Creación de contenidos de calidad

¿Conoce el objetivo de su redacción? ¿Sabe usted a qué clase de público se dirige? ¿Cuál es su oferta de productos y servicios?

En cualquier área de negocios, se suele concebir la idea de que sin objetivos precisos, es difícil saber adonde dirigirse. Bajo esta premisa, la creación de contenido y particularmente, la construcción de textos pensados para representar la actividad de una compañía en el entorno digital, requiere de metas claras que marquen el rumbo a seguir.

Redacción de Contenidos
Contenidos de calidad

 

Tres reglas de oro en la creación de contenidos de calidad

Para iniciar con la creación de contenidos de calidad en principio, es fundamental conocer cuál es el objetivo de la redacción, luego, a qué clase de audiencia o público va dirigido y por último, qué clase de productos y servicios se ofrecen a ese segmento de posibles clientes.

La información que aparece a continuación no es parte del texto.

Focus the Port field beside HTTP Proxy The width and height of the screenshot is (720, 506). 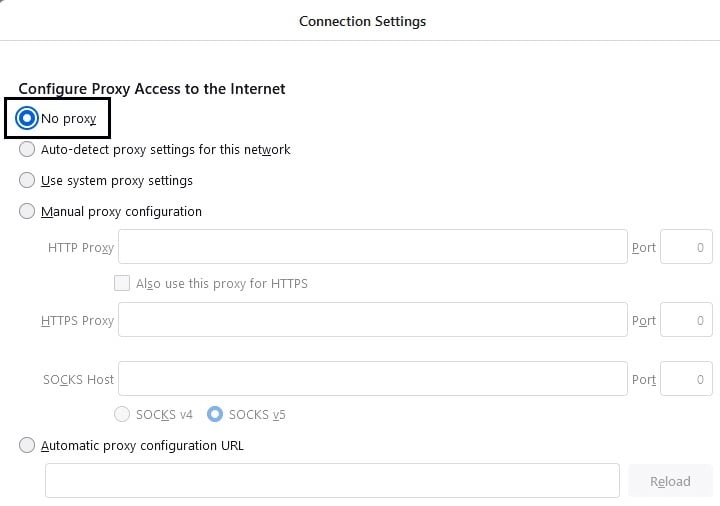[686, 247]
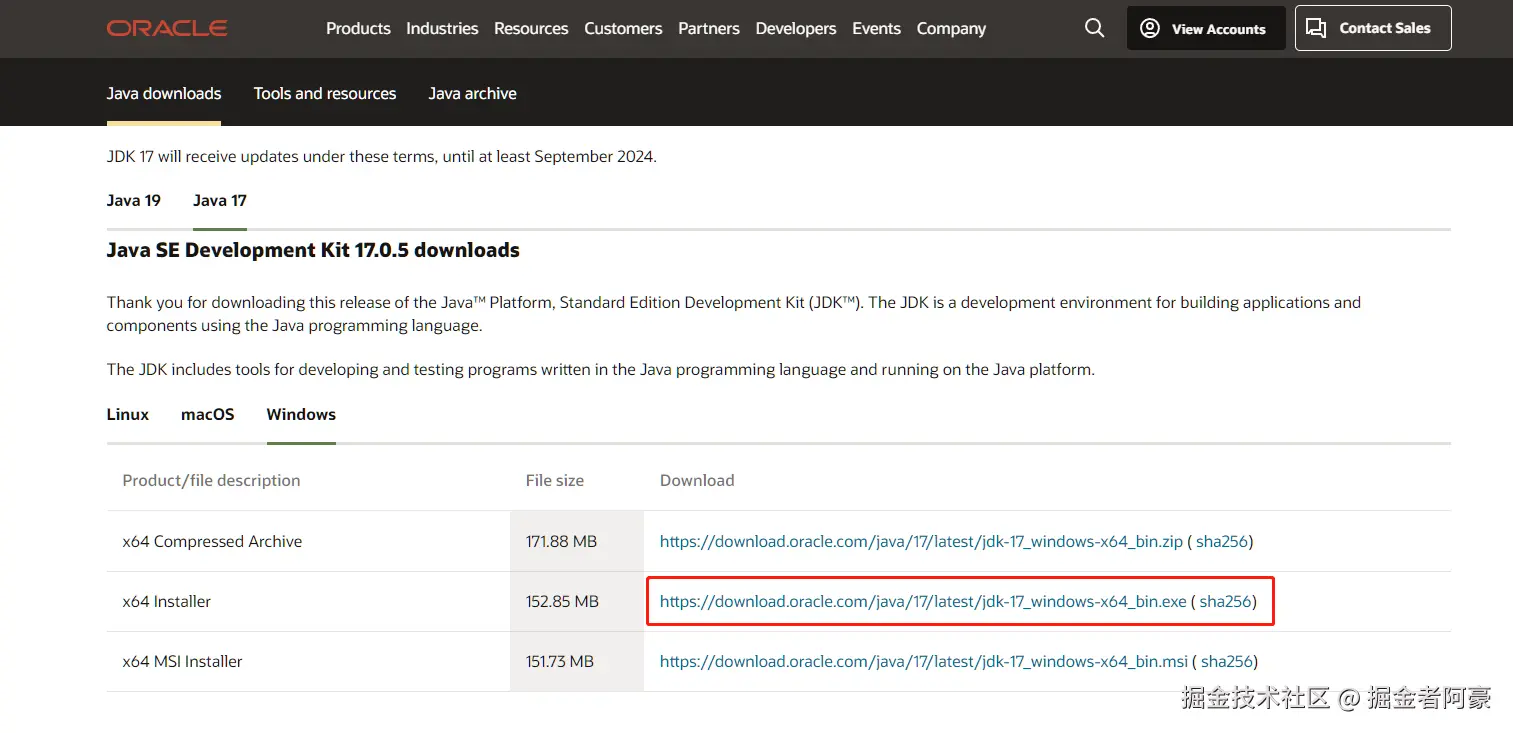Open the search magnifier icon
The image size is (1513, 733).
coord(1095,28)
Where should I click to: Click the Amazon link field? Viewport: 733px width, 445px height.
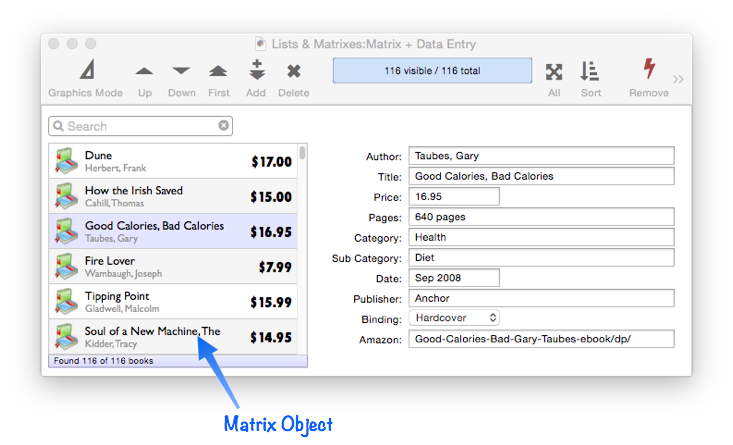(x=541, y=339)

Definir cuál es el objetivo de la redacción

¿Sabe usted qué es lo que está intentando conseguir al crear el contenido de la web de su compañía? Este será el primer paso a realizar: definir cuál es el objetivo de la redacción. Algunas empresas utilizan el texto en la web con el objetivo de transmitir novedades sobre sus productos y servicios; otras lo hacen apostando a consolidar un nuevo canal de información hacia el cliente; están aquellas organizaciones que emplean el contenido para captar nuevos prospectos de clientes; mientras que un gran grupo de compañías apuestan al contenido como una forma de proveer información de calidad a los lectores, generando una audiencia estable y con ello, nuevas oportunidades de negocio.

En cualquier caso, definir el para qué sobre la elaboración del contenido, será elemental para enfocar los textos hacia la meta perseguida.

Definir a qué clase de audiencia va dirigido el mensaje

Así como en la vida cotidiana cuando intentamos mantener una conversación con más de una persona al mismo tiempo, se torna una tarea complicada y difícilmente se llega a un entendimiento, en la creación de contenidos web, cuando se intenta hablar a posibles futuros clientes, sin definir previamente a qué tipo de público va dirigido el mensaje, se torna casi imposible lograr que este se vuelva efectivo. Por ello, es necesario definir un público objetivo. Si usted comercializa un libro sobre finanzas, enfocado en la economía del hogar, asegúrese de que su contenido está centrado en  empleados, amas de casa y autónomos que tienen un nivel de ingresos de nivel medio a bajo y que requerirán esta clase de información para manejar sus finanzas hogareñas de una mejor manera.

Definir qué clase de productos y servicios ofrece

Para terminar, el tercer y último paso implica definir los productos y servicios que se le ofrece a ese público objetivo. Es necesario explicar detalladamente los motivos del desarrollo de esos bienes, cuándo y cómo fueron pensados y creados, y en definitiva, cuál es su utilidad principal. El círculo se cierra con la presentación de la compañía creadora.

En esta instancia su audiencia conocerá todo lo necesario sobre la oferta que su empresa brinda. Sólo restará persuadirlo a través del contenido, para que este la consuma.